--- EXCERPT PROVIDED ---
With the outbreak of the news at 11 a.m., conservatives were deeply saddened and many on the left were delighted and celebrated his passing with glee.
Regardless if you were someone who was a valiant 30-plus-year listener or you abhorred every word he said, one thing was certain - Rush was insightful about politics. Throughout his entire radio career, he seemed to always have a knack at predicting what politicians on both sides of the aisle were thinking and their plots and plans for the future. He was gifted at analyzing the heart and soul of Washington and was continually a step ahead, explaining what was going to happen before the maneuvers were even made.
His prophetic-like predictions made him right, in his own words, "98.8 percent of the time." He would often explain a complicated issue in great detail and would then predict what was going to happen. If he ever followed through with the phrase "don't doubt me on this," his listeners knew it was a certainty as sure as Noah knew a flood was coming.
As a journalist, I can't help but be amazed at what he accomplished. While I did not always agree with his views on different issues, the fact is he totally changed the radio news talk format and, according to many, saved the AM radio band.
To understand how Rush was able to accomplish this feat, it is important to first understand some history of the media. In the time of what conservatives call B.R (Before Rush), there wasn't a strong conservative voice in broadcast media. Then, in 1987, the FCC did away with the Fairness Doctrine, which was a rule that required anyone with a broadcast license to present the news in a seemingly fair and "balanced" way. However, conservatives of the day merely viewed it as a way for liberal media moguls to continue to dominate the airwaves with leftist views while having a sporadic bit of conservative commentary thrown into the mix.
The doing away with the Fairness Doctrine opened the door for conservatives to finally have a share of the broadcast airtime. Enter Rush Limbaugh.

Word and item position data
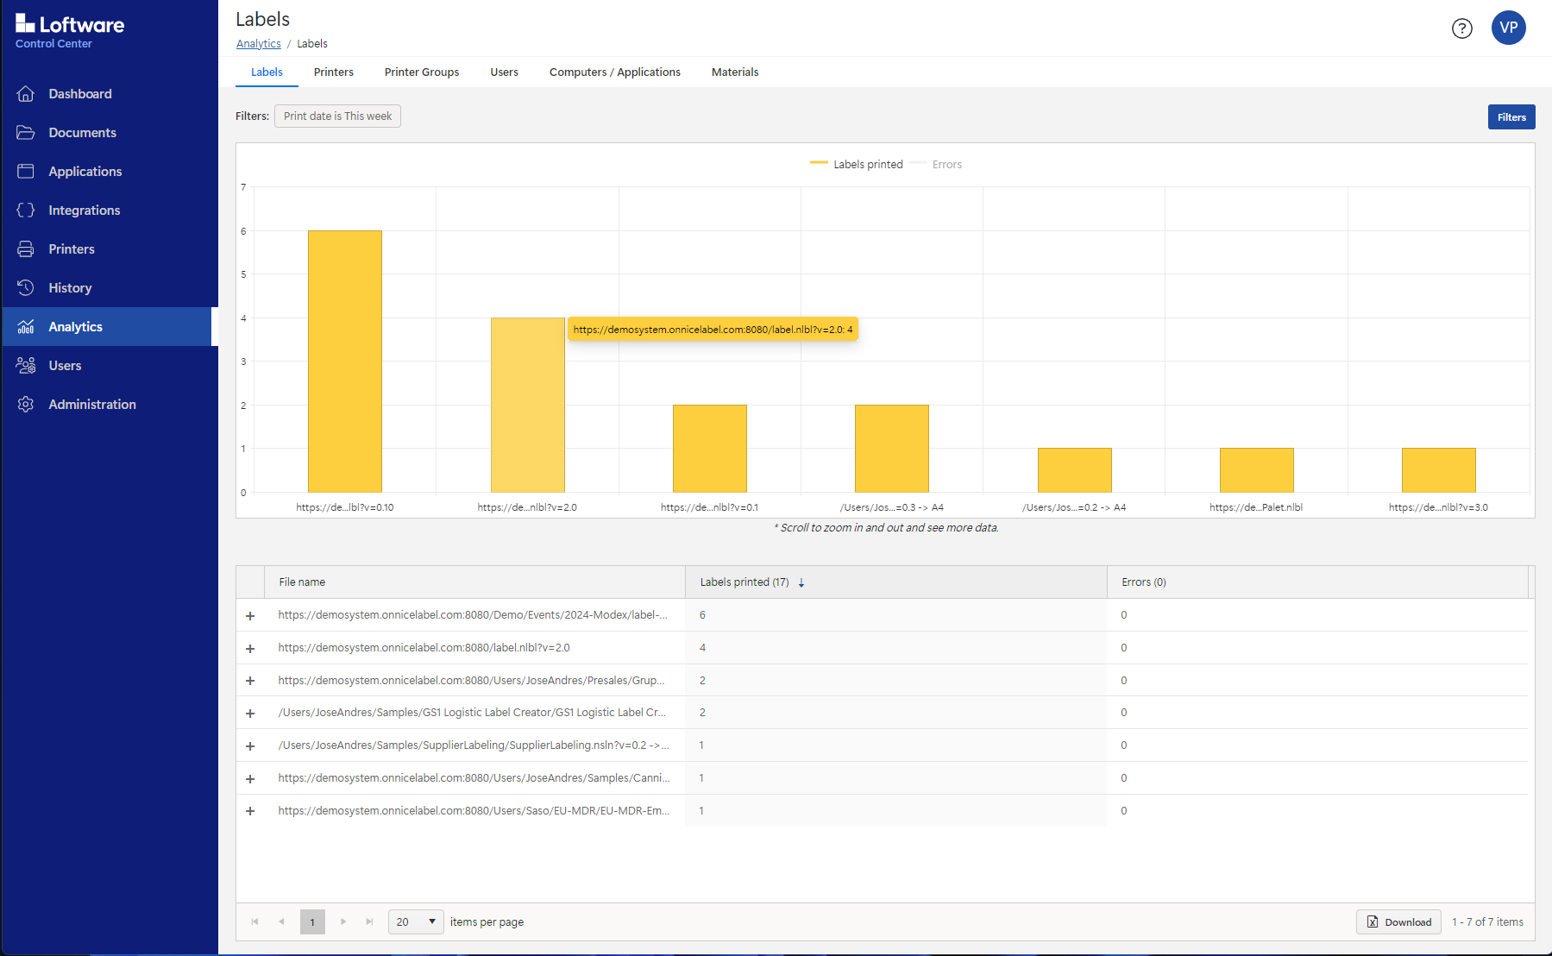Image resolution: width=1552 pixels, height=956 pixels.
Task: Open the items per page dropdown
Action: 416,921
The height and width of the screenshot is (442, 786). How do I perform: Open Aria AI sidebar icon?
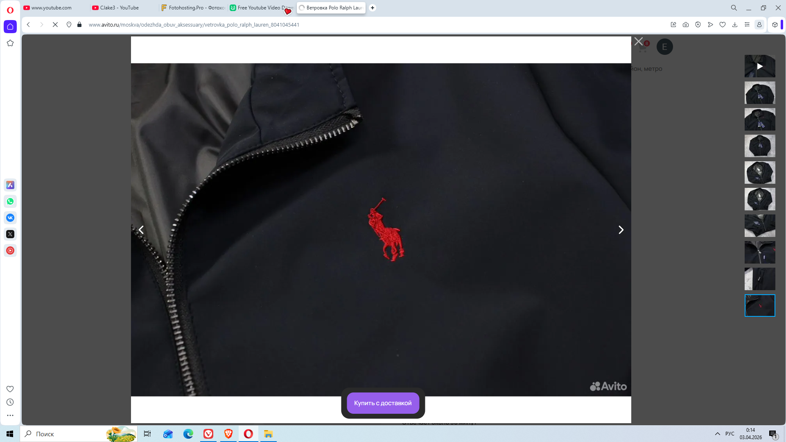pyautogui.click(x=10, y=185)
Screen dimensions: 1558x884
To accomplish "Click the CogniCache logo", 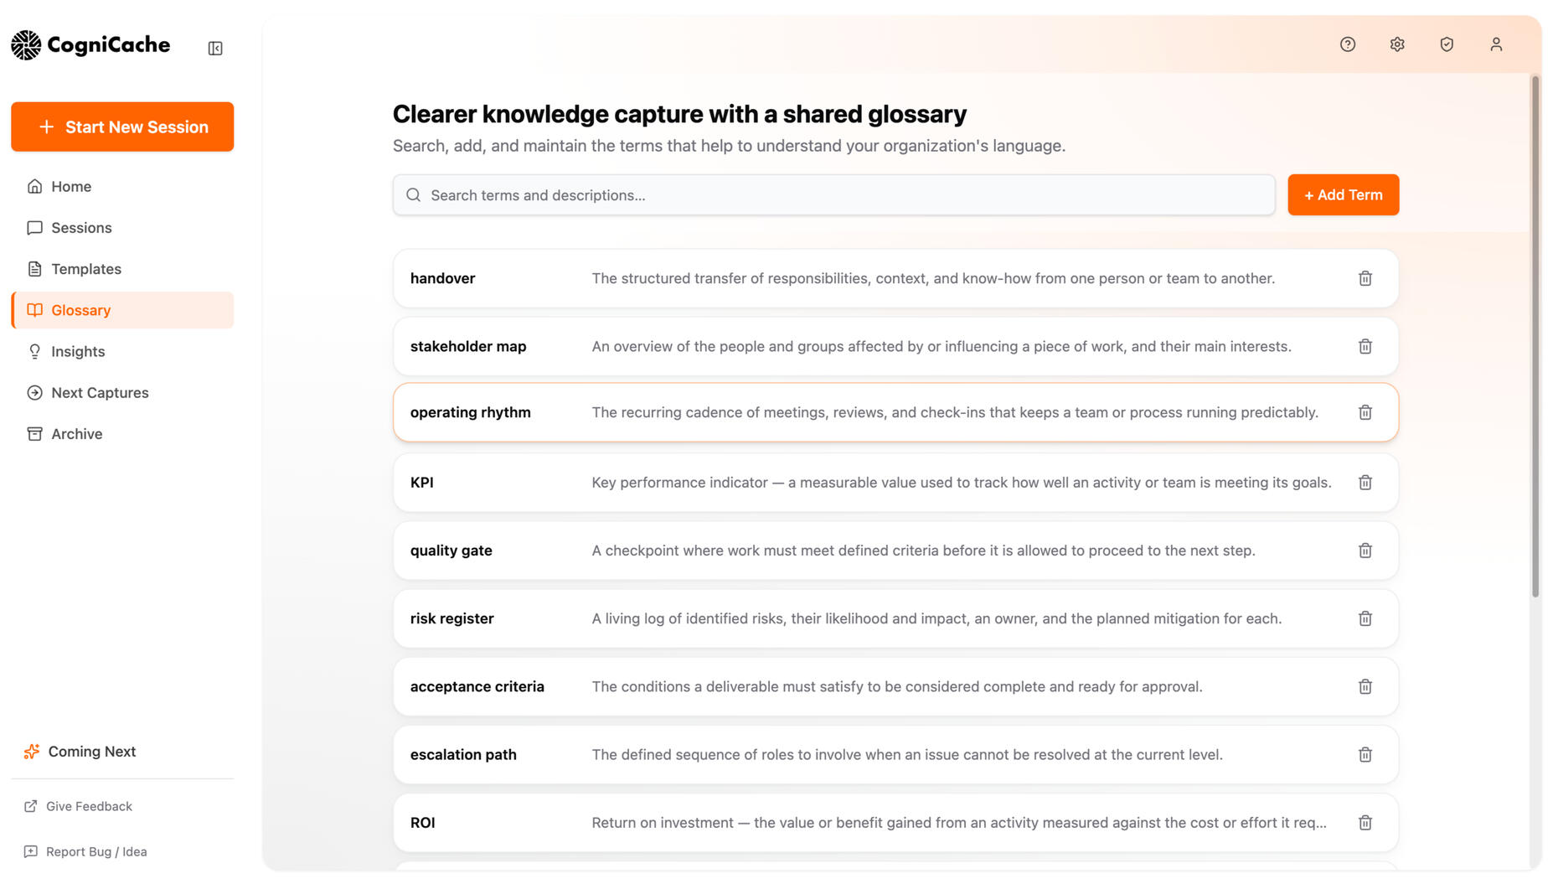I will (x=90, y=45).
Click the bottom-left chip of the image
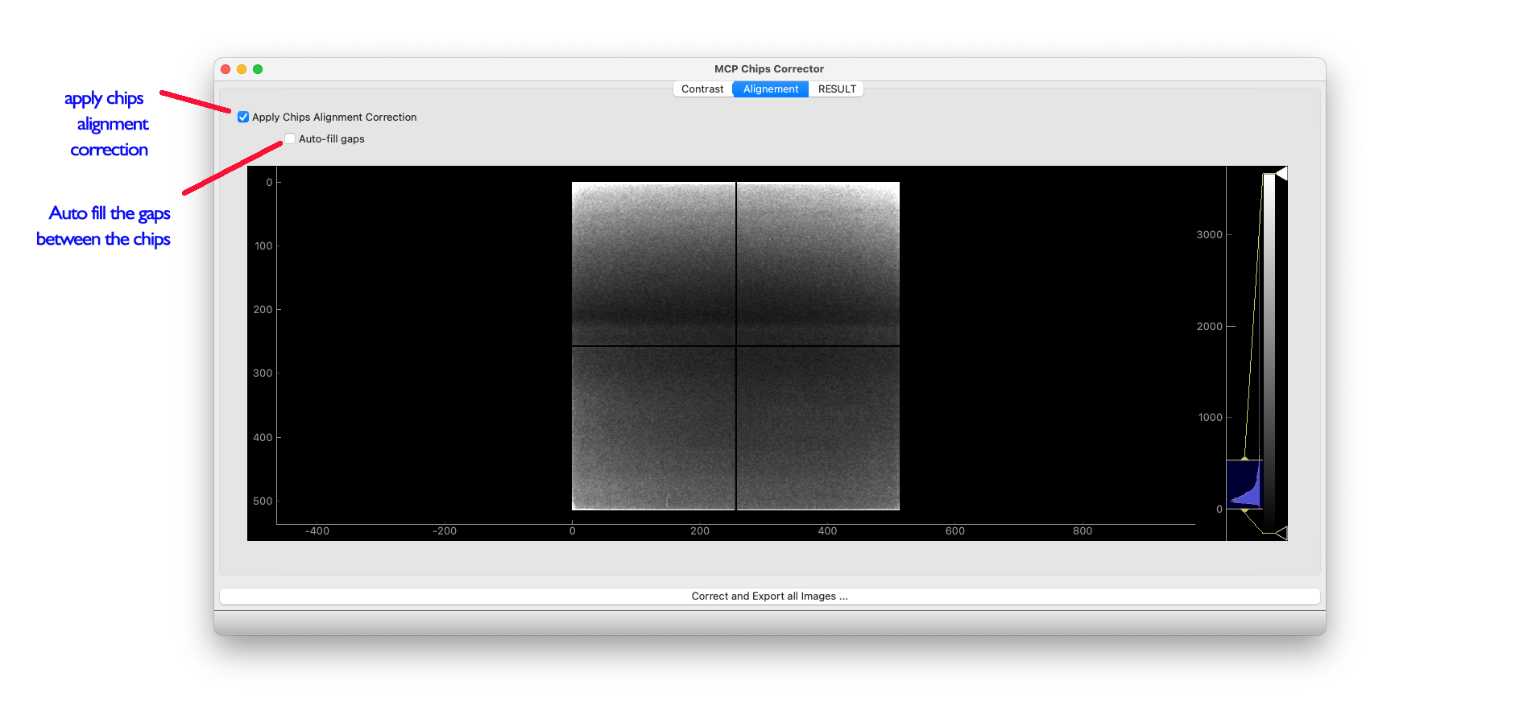 point(653,428)
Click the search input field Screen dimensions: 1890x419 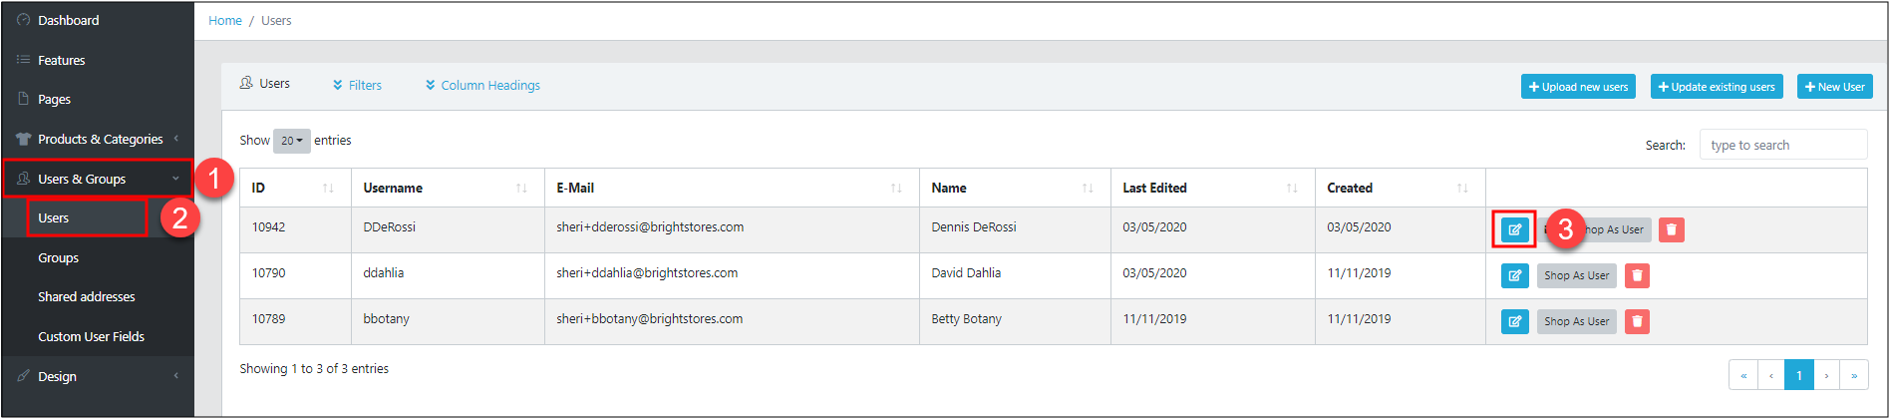click(1783, 145)
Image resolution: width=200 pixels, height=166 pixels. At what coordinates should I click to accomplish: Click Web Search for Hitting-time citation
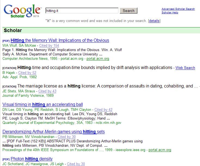(x=185, y=68)
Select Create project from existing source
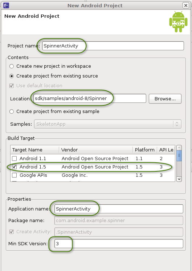This screenshot has width=192, height=271. tap(12, 76)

--- REQUESTS ---
• A. List every numerical figure that appears in the excerpt about Rush Limbaugh.
• B. Carry on the excerpt about Rush Limbaugh from the point where it stops.

--- OUTPUTS ---
• A.
- 11 a.m.
- 30-plus-year
- 98.8 percent
- 1987

• B.
The host came in on the static of the all-but-dead AM dial, which of itself was an act of resistance to the dominant liberal media networks. He was irreverent yet funny, and contrary to the thoughts of his opponents, he was insightful. He reached an audience that was getting forgotten with the coming in of the '90s, and conservatives had found a champion. His fighting attitude was motivational to those on the right.
Even though he was hated by the left and the vast majority of the media anchors and hosts (referred to by Rush as the "drive-bys"), they had to admit that he was indeed the leader of talk radio and of the conservative movement. Very rarely would a day go by without the insights of Rush Limbaugh being reported on by those very "drive-bys" that loathed every word he said.
The fact is, they, too, listened to get insights on the conservative thoughts and viewpoints and gauged the political winds of conservatism through his words. For that reason, liberals are going to miss the words of Rush almost as much as his conservative listeners. Rest in peace, Rush. You can now return the talent on loan back to God.
Randy Gibson is the CEO of RDG Communications Group, LLC, and the former director of the Tahlequah Area Chamber of Commerce and the Texas State Rifle Association.